----- Page excerpt

Tuned in
Rough Draft examines inspiration
by David Gérard
SONGS IN THE ROUGH: ROCK'S GREATEST SONGS IN ROUGH-DRAFT FORM. By Stephen
Bishop. Published by St. Martin's Press, 142 pages, $27.95.
There's a telling moment in Bring On the Night, Michael Apted's
documentary on Sting's foray into jazz. Working with the best and brightest of
the genre was a bold gesture, but from early on in the film it's obvious Sting
feels out of his depth and is desperately trying to fit into the jazzmen's
milieu. During one jam session, saxist Branford Marsalis offers Sting a shot:
if he wants to hang with the big boys, all he has to do is perform one song for
the band. Which tune? None other than that standard, "Meet the Flintstones."
I recount this anecdote to answer skeptics who'd flinch at its inclusion in a
"greatest songs" book, for indeed the theme from The Flintstones shares
space with such chestnuts as "Heartbreak Hotel," "Penny Lane," and "Purple
Haze." Such diversity makes singer/songwriter Stephen Bishop's Songs in the
Rough a refreshing and welcome delight. The book combines rough drafts of
some of music's best tunes with insightful, often hilarious, observations made
by their writers. And Bishop pays homage to songwriting by delving into the
process and propounding theories about its nature.

----------
----- Collected data

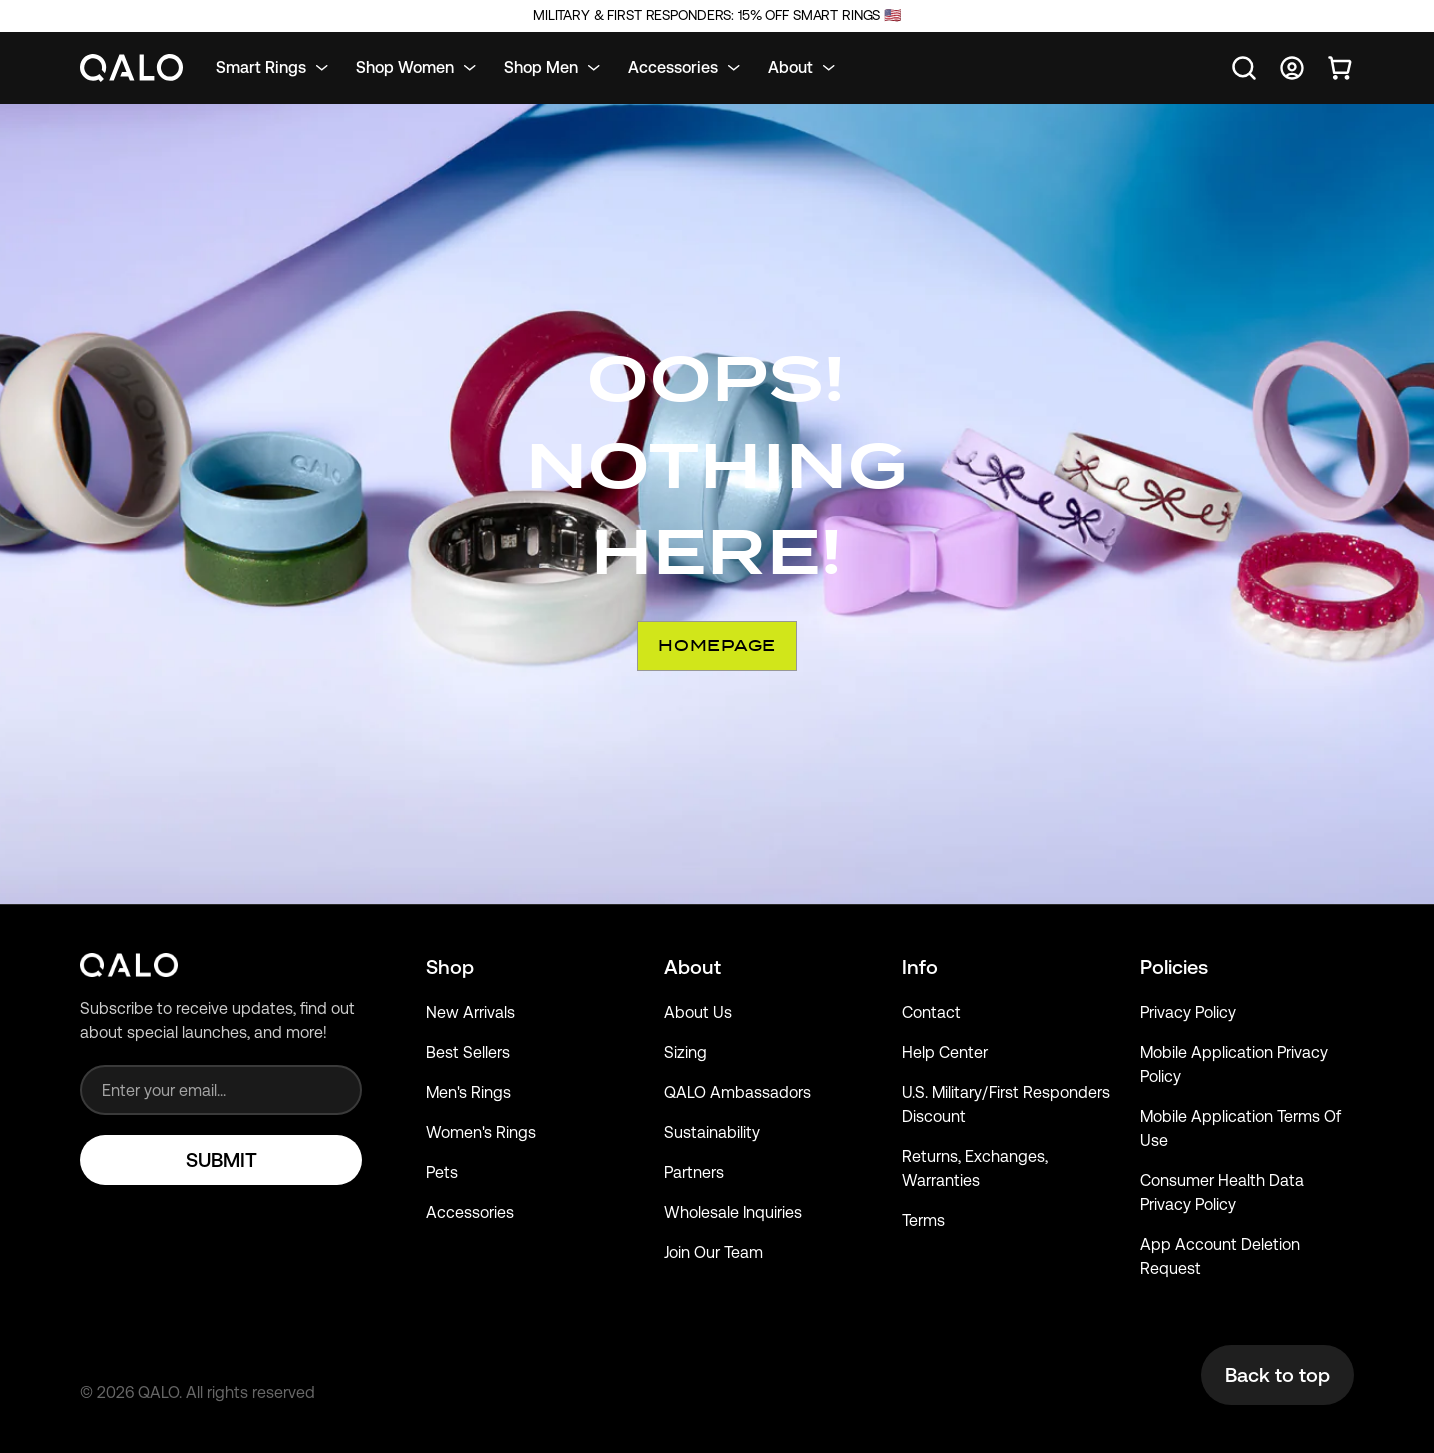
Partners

----------

▶ **List of tasks**
1. Transcribe the passage from the book review of Songs in the Rough, from "I recount this" up to and including "about its nature.".
2. Answer these questions using the book review of Songs in the Rough:
(a) Who publishes the book, and how many pages does it have?
(b) Which saxophonist offers Sting a shot during a jam session?
(c) What three songs does the theme from The Flintstones share space with in the book?
3. Resume the book review of Songs in the Rough after its last sentence.

▶ **Set of answers**
1.
I recount this anecdote to answer skeptics who'd flinch at its inclusion in a
"greatest songs" book, for indeed the theme from The Flintstones shares
space with such chestnuts as "Heartbreak Hotel," "Penny Lane," and "Purple
Haze." Such diversity makes singer/songwriter Stephen Bishop's Songs in the
Rough a refreshing and welcome delight. The book combines rough drafts of
some of music's best tunes with insightful, often hilarious, observations made
by their writers. And Bishop pays homage to songwriting by delving into the
process and propounding theories about its nature.

2.
(a) St. Martin's Press publishes it, and it has 142 pages.
(b) Branford Marsalis.
(c) "Heartbreak Hotel," "Penny Lane," and "Purple Haze."

3.
Bishop does not offer any lengthy academic discourse concerning melody, chord
structure, or syntax. Instead, he allows his subjects to reveal their own modes
of writing and their sources of inspiration. We learn from Mae Boron Axton that
"Heartbreak Hotel" was inspired by a news clipping of a white-collar suicide,
and that Elvis's initial reaction was, "That's the worst song title I've ever
heard!" Woody Guthrie's "This Land Is Your Land" was originally titled "God
Blessed America"; his daughter tells us the song was a rebuttal to the anthem
Kate Smith made famous. Jefferson Airplane's "Somebody To Love" was first
called "Mind Full of Bread" -- which would have exemplified the psychedelia of
Surrealistic Pillow, the album on which it appeared. The rough draft of
Dean Pitchford's "Fame" uncovers lyrics that spoke of insecurity and
disenfranchisement, without its final burst of bravado: "You don't really know
me/You think I'm someone else/Someone not as fine as you are/Someone who will
never go far."
Throughout Songs in the Rough you come across such revelations and
share Bishop's appreciation of the collectors'-item quality of some of the
treasures the book reproduces: the Beatles' "Good Day Sunshine" scribbled on
the inside of a torn envelope; the appropriately murky, ink-smeared draft to
Bobby Pickett's "Monster Mash"; the chorus to the Bee Gees' "Stayin' Alive"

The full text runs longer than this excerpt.